Rather than finding that mitigating factors justified a continuation of the stay, the district court expressly found that appellant “is not amenable to probation” and that “[t]here are not consequences, programs and services still available within the juvenile system to address [appellant’s] criminal activity.” These findings demonstrate that the district court considered the possibility of intermediate sanctions and did not erroneously believe that the only possible result following a probation violation was execution of appellant’s adult sentence.[3]

[1] The state agreed to dismiss a probation violation.
[2] In St. Paul, between 12:01 a.m. and 4:01 a.m. daily, it is unlawful for any minor who is over 15 years of age and under 18 years of age

to loiter, idle, wander, stroll or play in or upon the public streets, highways, roads, alleys, parks, playgrounds or other public grounds, public places, or public buildings, places of entertainment or amusement, vacant lots and other unsupervised places open to the public in the City of Saint Paul.

St. Paul, Minn., Legislative Code § 229.01(b) (2007).

[3] Appellant cites Roper v. Simmons, 543 U.S. 551, 125 S. Ct. 1183
(2005) in support of his argument that juveniles should be treated differently than adults (particularly in the context of a Austin/Modtland analysis). But respondent correctly asserts that in In re Welfare of L.F.G.-L, No. A07-366 2007 WL 3257190
(Minn.App.
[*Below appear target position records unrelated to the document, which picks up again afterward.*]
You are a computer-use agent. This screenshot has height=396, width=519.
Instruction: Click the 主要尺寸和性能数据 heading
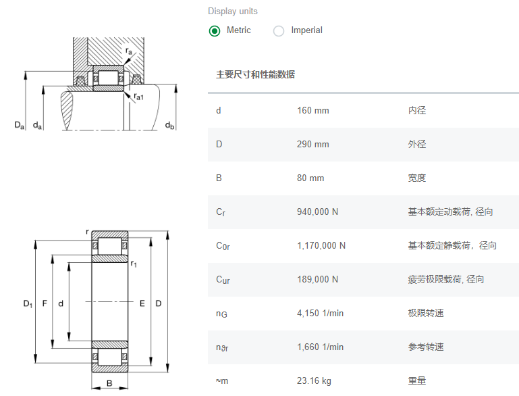[x=255, y=74]
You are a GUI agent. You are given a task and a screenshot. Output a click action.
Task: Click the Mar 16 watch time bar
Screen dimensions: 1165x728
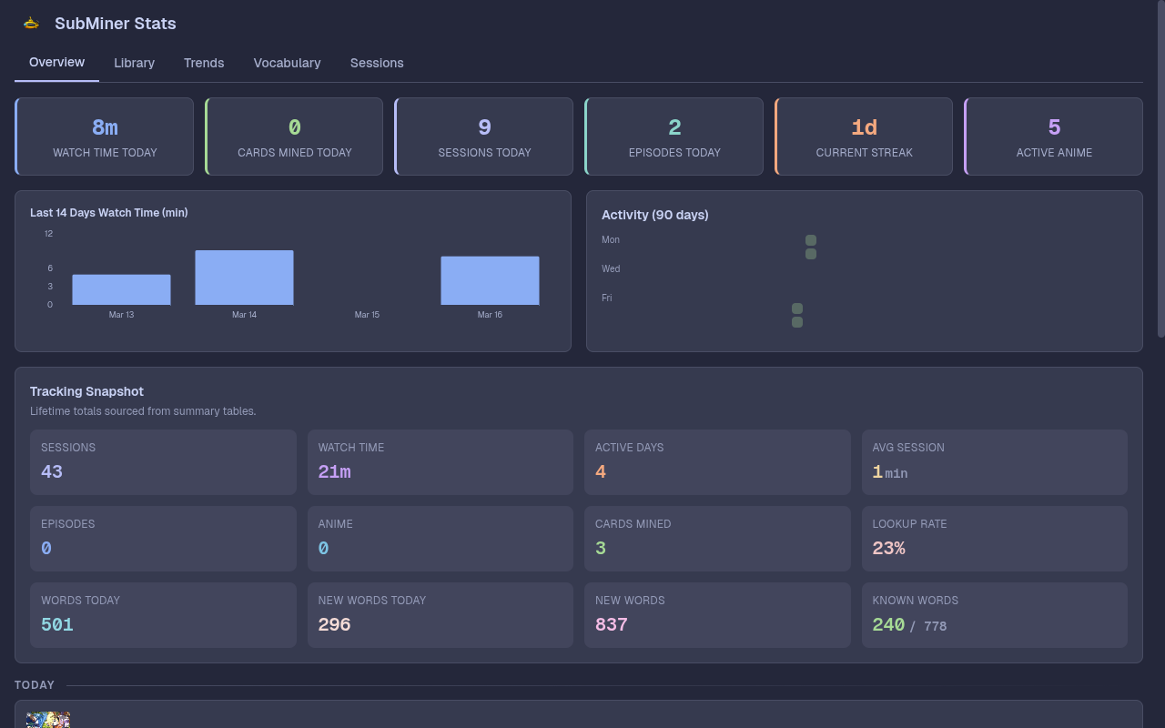[x=490, y=280]
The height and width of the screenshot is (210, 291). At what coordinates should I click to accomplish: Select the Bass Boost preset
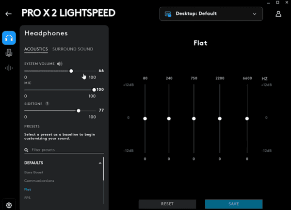33,172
Nov. 6, 2007), (cited only for this purpose), this court recognized that Roper only “addressed the narrow issue of whether capital punishment for offenders under 18 years of age violates the Eighth Amendment’s prohibition against cruel and unusual punishment.” Appellant’s argument does not identify a basis for relief.
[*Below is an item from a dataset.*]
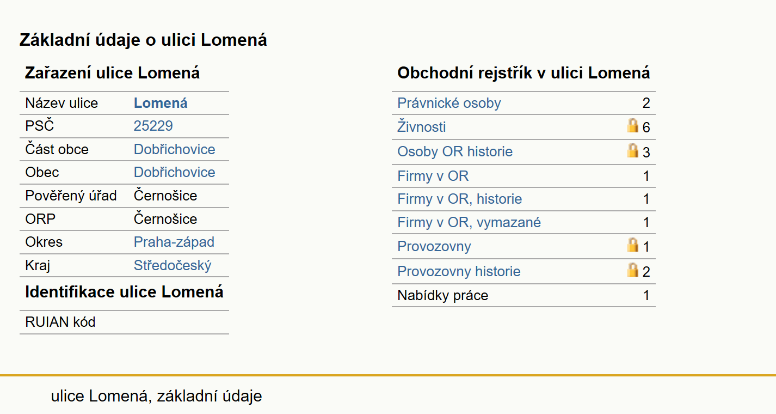
Task: Click the lock icon next to Provozovny count
Action: [633, 245]
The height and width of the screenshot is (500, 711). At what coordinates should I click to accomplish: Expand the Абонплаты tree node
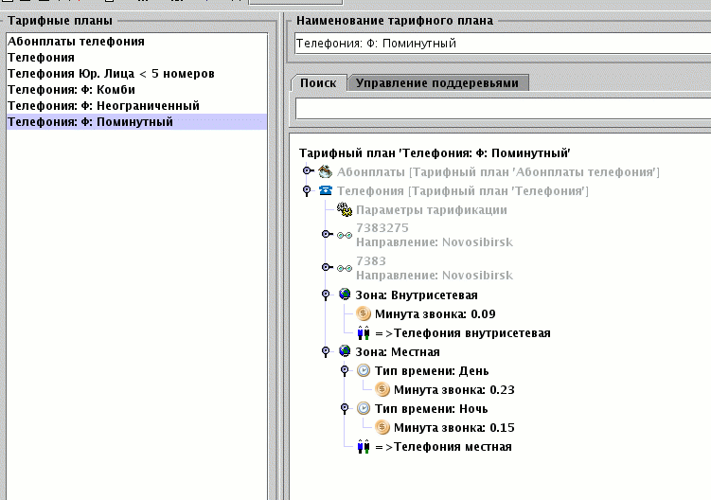pos(307,171)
Appellant also contends that the district court should have considered “whether appellant had received sufficient and proper services and treatment to help him complete probation without re-offending and in compliance with the conditions of probation.” But appellant did not raise this issue at the disposition hearing. Generally, this court will not consider matters not raised in the court below. Roby v. State, 547 N.W.2d 354, 357 (Minn. 1996). Appellant has not provided a reason why this general principle should not apply.